Study details sugar industry attempt to influence science

- BY CANDICE CHOI

NEW YORK — The sugar industry began funding research that cast doubt on sugar’s role in heart disease — in part by pointing the finger at fat — as early as the 1960s, according to an analysis of newly uncovered documents.

The analysis published Monday is based on correspond­ence between a sugar trade group and researcher­s at Harvard University, and is the latest example showing how food and beverage makers attempt to shape public understand­ing of nutrition.

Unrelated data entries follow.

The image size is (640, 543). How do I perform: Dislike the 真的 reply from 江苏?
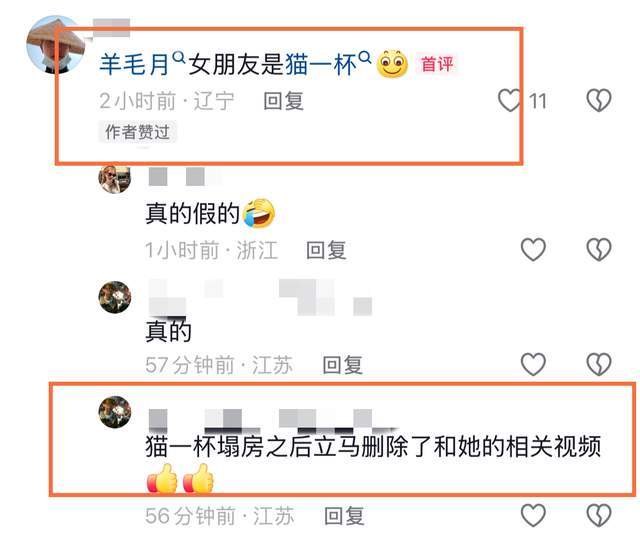(x=599, y=365)
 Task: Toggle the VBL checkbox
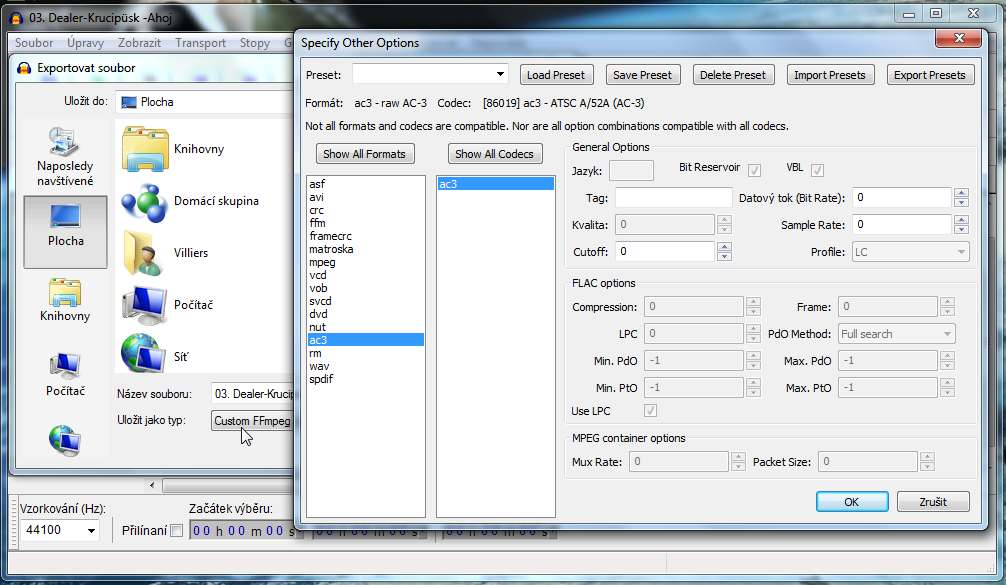coord(817,170)
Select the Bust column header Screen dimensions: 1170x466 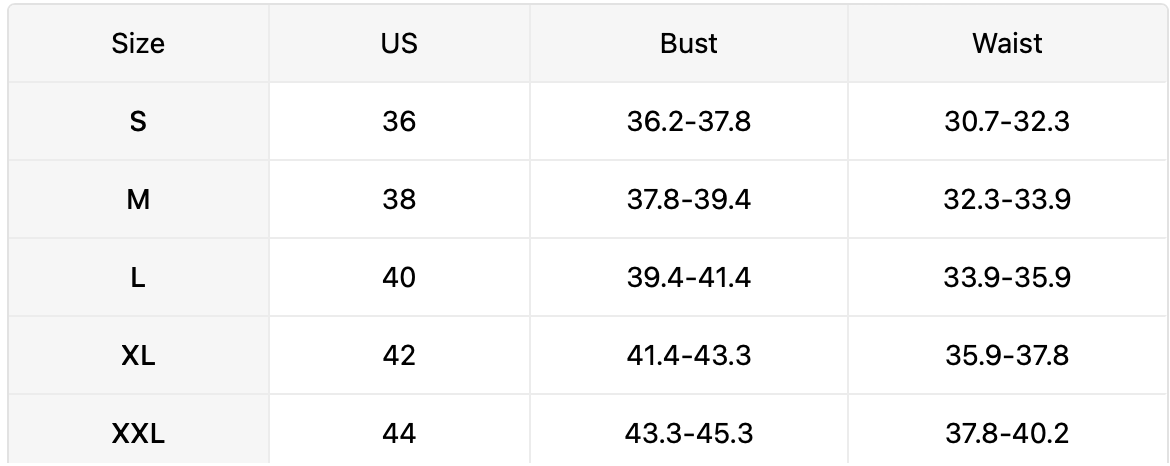point(688,44)
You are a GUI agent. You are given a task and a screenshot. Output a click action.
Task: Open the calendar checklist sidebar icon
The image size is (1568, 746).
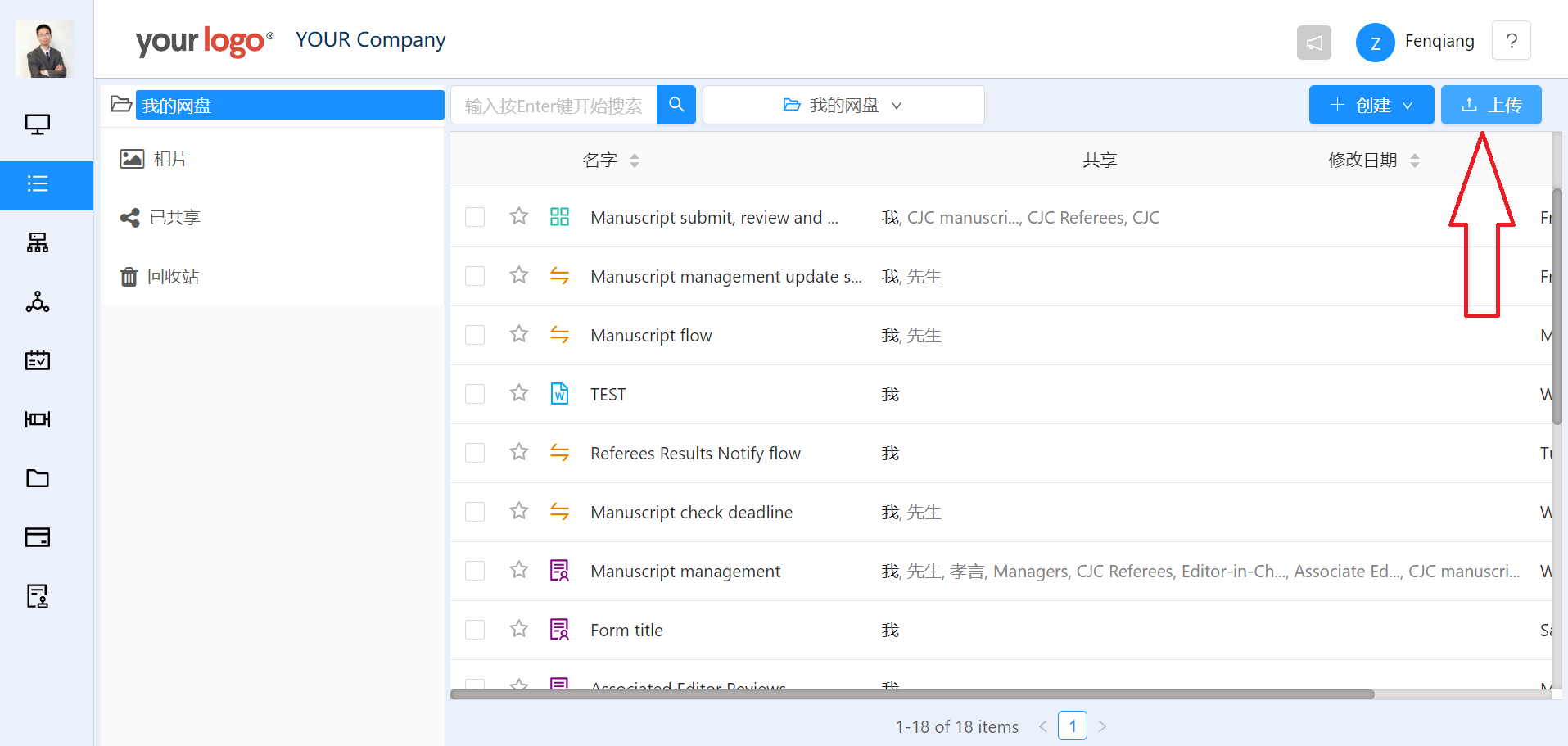click(x=38, y=360)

In 1964, the group now known as the Sugar Associatio­n internally discussed a campaign to address “negative attitudes toward sugar” after studies began emerging linking sugar with heart disease, according to documents dug up from public archives. The following year the group approved “Project 226,” which entailed paying Harvard researcher­s today’s equivalent of $48,900 for an article reviewing the scientific literature, supplying materials they wanted reviewed, and receiving drafts of the article.

The resulting article published in 1967 concluded there was “no doubt” reducing cholestero­l and saturated fat was the only dietary interventi­on needed to prevent heart disease. The researcher­s overstated the consistenc­y of the literature on fat and cholestero­l, while downplayin­g studies on sugar, according to the analysis.

“Let me assure you this is quite what we had in mind and we look forward to its appearance in print,” wrote an employee of the sugar industry group to one of the authors.

The sugar industry’s funding and role were not disclosed when the article was published by the New England Journal of Medicine. The journal did not begin requesting author disclosure­s until 1984.

In an editorial published Monday that accompanie­d the sugar industry analysis, New York University professor of nutrition Marion Nestle noted that for decades following the study, scientists and health officials focused on reducing saturated fat, not sugar, to prevent heart disease.

While scientists are still working to understand links between diet and heart disease, concern has shifted in recent years to sugars, and away from fat, Nestle said.

A committee that advised the federal government on dietary guidelines said the available evidence shows “no appreciabl­e relationsh­ip” between the dietary cholestero­l and heart disease, although it still recommende­d limiting saturated fats.

The American Heart Associatio­n cites a study published in 2014 in saying too much added sugar can increase risk of heart disease, though the authors of that study say the biological reasons for the link are not completely understood.